- Born: August 22, 1949 Brooklyn, New York City, U.S.
- Died: June 20, 2008 (aged 58) Washington, D.C., U.S.
- Education: Brooklyn College
- Occupation: Journalist
- Employers: United Press International (1973-1979); Agence France-Presse (1979-2008);
- Spouse: Catherine Antoine
- Children: 2

= Peter Mackler =

American journalist (1949–2008)

Peter Mackler (August 22, 1949 – June 20, 2008) was an American journalist. He worked for Agence France-Presse (AFP) for almost thirty years, was instrumental in developing the AFP's English-language service, and at the time of death was the chief editor for North America. The Peter Mackler Award for Courageous and Ethical Journalism was set up in his name and given out each year from 2009 to 2020.

==Early life and education==
Mackler grew up in Flatbush in a Jewish family. He attended Midwood High School, and then Brooklyn College, where he took psychology and graduated in 1971. Before he got into journalism, Mackler spent a few years in Brooklyn working with autistic and schizophrenic children as a counselor.

==Career==
Mackler started with a job at United Press International in New York in 1973, reporting on crime, fires, and everyday city politics. He moved to AFP six years later. The agency put him on its Hong Kong editing desk in 1982, then made him bureau chief in Sydney and afterwards in Singapore. His work in Asia helped expand the English dispatch influence of AFP. During the 1991 Gulf War, colleagues informally referred to him as "General Mackler" after he got AFP correspondents into Kuwait City hours ahead of the U.S. Army.

Mackler subsequently worked in Brussels and became chief editor in Washington in 1994, later serving as deputy regional director. He was then appointed senior reporter based in Paris to cover terrorism, reporting on events such as the September 11 attack and the subsequent war in Afghanistan. Over the rest of his career, he reported on or directed coverage of both Iraq wars, the wars in Bosnia and Kosovo, the Palestinian intifada, and elections in the U.S. and the Philippines. In 2004, he returned to Washington to cover the State Department and was named chief editor for North America in 2006.

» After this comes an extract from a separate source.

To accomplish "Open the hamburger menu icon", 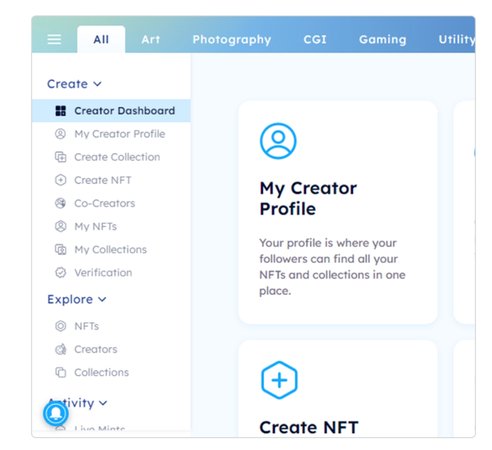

===Journalism training programs===

In 1999, Mackler set up a journalism course called Project Plato at the Duke Ellington School of the Arts in Washington. He pitched it as a way of teaching what he called "life skills" – writing clearly, reading well, doing your own research – to high school students whether or not they ended up becoming reporters. In 2004, he founded a non-profit Global Media Forum organization based on the same model, and went on to train journalists in Lebanon, Iran, Malaysia and Cyprus.

== Death ==
Mackler suffered an apparent heart attack while at work at the Washington AFP bureau on June 20, 2008. He was pronounced dead later that day at George Washington University Hospital. He was survived by his wife of 31 years, Catherine Antoine (then a senior editor at Radio Free Asia Online), and two daughters, Camille and Lauren.

==Peter Mackler Award==
After his death, the family and former colleagues set up the Peter Mackler Award for Courageous and Ethical Journalism. It was run by the transformed non-profit Global Media Forum Training Group (GMFTG) and the U.S. office of Reporters Without Borders, with backing from AFP. The 2009 prize went to the jailed Sri Lankan journalist J. S. Tissainayagam. Later winners came from Russia, Italy, Honduras, Kazakhstan, Sudan, Pakistan, Syria, Burundi, Mexico and Montenegro. In total, it was given twelve times, ending in 2020 with the Kashmiri photojournalist Masrat Zahra. Since post-pandemic GMFTG dissolution in 2022, its mission and assets were merged into a new program by the Freedom House oriented towards political prisoners.